Since it is easy to use and install and it enjoys wide vendor support, CVS continues to be used all over the world and is the dominant version control platform.

2.3.1.2. Subversion

Only the rise of Subversion has brought real competition to the free version control space. With a much more advanced data store than CVS and with clients available for all platforms, Subversion (SVN) is also very good at dealing with binary data and branching. Both are things that CVS isn't very good at. SVN is also very efficient to use remotely, and CVS is not; CVS was designed for local users and remote use was tacked on later. Additionally, SVN supports a variety of access control methods, supporting any authentication scheme that Apache does (Subversion is an Apache project), which includes LDAP, SMB, or any the developers wish to roll for themselves.

2.3.1.3. What About SourceSafe?

SourceSafe isn't really version control. Local version control, whether CVS or SourceSafe, is just backup, requiring a level of hardware reliability that simply doesn't exist on a desktop. Since SourceSafe is not designed to be used remotely, you take the life of your codebase in your hands when you use it. There are some SourceSafe remoting programs out there if you must use SourceSafe, but I can't recommend them so long as decent, free SVN and CVS plug-ins exist for Visual Studio.

2.3.1.4. The Special Case of BitKeeper

BitKeeper, which was written by Larry McVoy, was chosen by Linus Torvalds to use for version control for the Linux kernel. For the Linux kernel, BitKeeper was a very good choice, given the kinds of problems that arise with Linux kernel development. Written for distributed development, BitKeeper is very good at managing multiple repositories and multiple incoming patch streams.

Why is this important?
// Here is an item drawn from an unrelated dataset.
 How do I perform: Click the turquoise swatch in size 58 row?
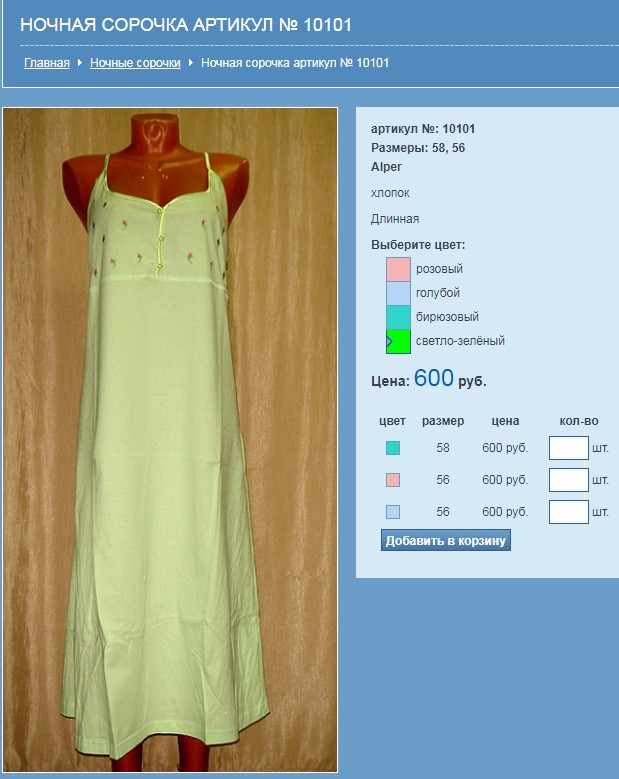click(392, 448)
With most version control systems, all your repositories are slaves of one master and resolving differences between different slaves and masters can be very difficult.

The only "problem" with the kernel team's use of BitKeeper was that BitKeeper was not a free software program, although it was available for the use of free software developers at no charge. I say was because Larry McVoy recently decided to pull the free version, thus making it impossible for Linux kernel developers to work on the program without paying a large fee.^[6]

^[6] The kernel team is in the process of moving off of BitKeeper as of this writing.

A great number of developers lamented the use of a proprietary tool for free software development, and the movement off BitKeeper, while disruptive, is a welcome change.

BitKeeper is a tool designed with the open source software model in mind. It has found success among large proprietary development houses specifically because the problems that faced the kernel team in 2001 are the same ones that increasingly face proprietary development shops. All of these teams, not just those working on open source development projects, now face multiple, far-flung teams that are engaged in collaborative development and struggle to do it effectively.